真実を探す架の探偵行は、婚約まで決めた恋人の知らなかった面......いや、知ろうともしなかった面、そしてかつての自分自身の傲慢さを突きつけられる旅でもあり、彼女と関わりのある人間たちと出会い、かれらを裁いていく行程でもありました。
私がかつて好きだったミュージシャンの歌詞に「私以外私じゃないの」という言葉がありましたが、架は(そして彼の視点でこの物語を読む私も)真実を探しながら出会う人たちをどうしても自分の物差しで裁いてしまう。
私が上述のミュージシャンのファンをやめたのは彼の傲慢さに嫌気がさしたからですが、裏を返せばそうやって彼を裁く私の方がより傲慢でもある......ということには薄々気付いてましたけど、そういう個人的な経験もあって、ここらへんから刺さってきちゃいました。
いや、この際だから正直に言うと、決定的な出来事が起こるまで結婚に踏み切れなかった架の姿が完全にあの時の自分に重なるので、それがつらかった......です。

一方、後半からはもう1人の主人公、真実が語り手となり、地方の町で過干渉な母親に育てられ自分の意思で何かをしたことのない善良なだけが取り柄の彼女の生き方にまた心を抉られました。
後半についてはあんま書くとネタバレになってしまうので書けませんが、自分の世界、自分の視界だけで他人を評価し採点してしまう主人公たちや私たちは結果的にそのせいで自分自身も息苦しくしてしまう。
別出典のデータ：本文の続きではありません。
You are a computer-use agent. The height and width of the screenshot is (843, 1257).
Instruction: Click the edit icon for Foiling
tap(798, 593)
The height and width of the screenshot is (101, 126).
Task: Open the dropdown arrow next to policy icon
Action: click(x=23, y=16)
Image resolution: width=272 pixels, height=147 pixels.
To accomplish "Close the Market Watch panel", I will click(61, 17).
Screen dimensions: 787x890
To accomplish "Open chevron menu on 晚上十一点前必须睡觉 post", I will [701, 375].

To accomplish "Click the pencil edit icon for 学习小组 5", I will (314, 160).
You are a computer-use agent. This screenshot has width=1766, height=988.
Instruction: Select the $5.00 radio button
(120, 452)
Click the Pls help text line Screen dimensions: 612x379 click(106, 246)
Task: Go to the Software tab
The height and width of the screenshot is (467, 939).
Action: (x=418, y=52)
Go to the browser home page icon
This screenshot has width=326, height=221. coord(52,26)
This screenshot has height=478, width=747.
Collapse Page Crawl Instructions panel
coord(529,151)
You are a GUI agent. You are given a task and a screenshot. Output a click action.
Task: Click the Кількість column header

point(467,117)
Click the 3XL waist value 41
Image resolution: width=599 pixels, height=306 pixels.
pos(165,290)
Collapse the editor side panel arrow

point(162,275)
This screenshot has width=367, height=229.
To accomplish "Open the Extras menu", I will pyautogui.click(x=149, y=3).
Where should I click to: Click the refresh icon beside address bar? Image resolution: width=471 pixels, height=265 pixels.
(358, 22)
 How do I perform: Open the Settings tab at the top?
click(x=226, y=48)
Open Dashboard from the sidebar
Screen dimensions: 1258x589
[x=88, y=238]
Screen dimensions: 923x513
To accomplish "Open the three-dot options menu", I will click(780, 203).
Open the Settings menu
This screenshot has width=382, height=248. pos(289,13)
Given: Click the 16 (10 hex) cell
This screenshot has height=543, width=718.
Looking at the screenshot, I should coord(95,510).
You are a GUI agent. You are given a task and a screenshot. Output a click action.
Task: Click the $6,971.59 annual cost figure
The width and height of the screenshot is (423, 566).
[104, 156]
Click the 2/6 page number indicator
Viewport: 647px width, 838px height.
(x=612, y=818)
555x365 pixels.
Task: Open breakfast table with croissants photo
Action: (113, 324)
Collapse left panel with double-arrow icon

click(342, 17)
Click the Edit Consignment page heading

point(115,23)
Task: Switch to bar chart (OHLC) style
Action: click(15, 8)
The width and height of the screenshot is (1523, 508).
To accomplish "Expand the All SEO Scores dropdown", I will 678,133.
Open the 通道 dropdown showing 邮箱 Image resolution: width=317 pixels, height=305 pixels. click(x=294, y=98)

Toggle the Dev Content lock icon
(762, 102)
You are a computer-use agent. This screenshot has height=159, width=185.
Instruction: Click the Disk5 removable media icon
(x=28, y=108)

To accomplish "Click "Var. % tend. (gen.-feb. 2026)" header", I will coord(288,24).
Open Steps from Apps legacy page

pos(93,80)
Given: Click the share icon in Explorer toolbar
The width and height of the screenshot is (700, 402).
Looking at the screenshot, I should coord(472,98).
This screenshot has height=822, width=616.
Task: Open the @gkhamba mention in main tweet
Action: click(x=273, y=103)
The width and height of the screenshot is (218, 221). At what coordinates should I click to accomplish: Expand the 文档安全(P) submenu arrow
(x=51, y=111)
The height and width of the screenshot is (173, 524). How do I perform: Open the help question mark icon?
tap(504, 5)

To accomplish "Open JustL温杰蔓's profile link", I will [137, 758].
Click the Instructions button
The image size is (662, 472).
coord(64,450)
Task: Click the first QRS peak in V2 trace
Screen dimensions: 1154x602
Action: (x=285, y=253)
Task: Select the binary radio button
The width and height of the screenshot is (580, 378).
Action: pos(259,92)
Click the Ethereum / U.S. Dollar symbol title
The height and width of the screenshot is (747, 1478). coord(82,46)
それでも、もがき苦しみながらも他人と関わっていくことの尊さも知っていくような展開になり、苦しいけど優しさも感じさせます。
終盤、急に違うお話みたいになるのも人生の先の読めなさを表しているようで好きです。

ちなみに、裏表紙のあらすじには「恋愛ミステリ」と書いてありますが、ほぼミステリじゃないですね。
真実の失踪の謎はあるし、部分的にミステリっぽい技法が使われてたりするのはさすがですけど、意外性とかはないのでご了承ください。
もちろん、ミステリって書いといてからにあんまミステリではないけど、それはそれとしてめちゃくちゃ面白かったので声を大にしておすすめします!特に婚活してる人は読んで!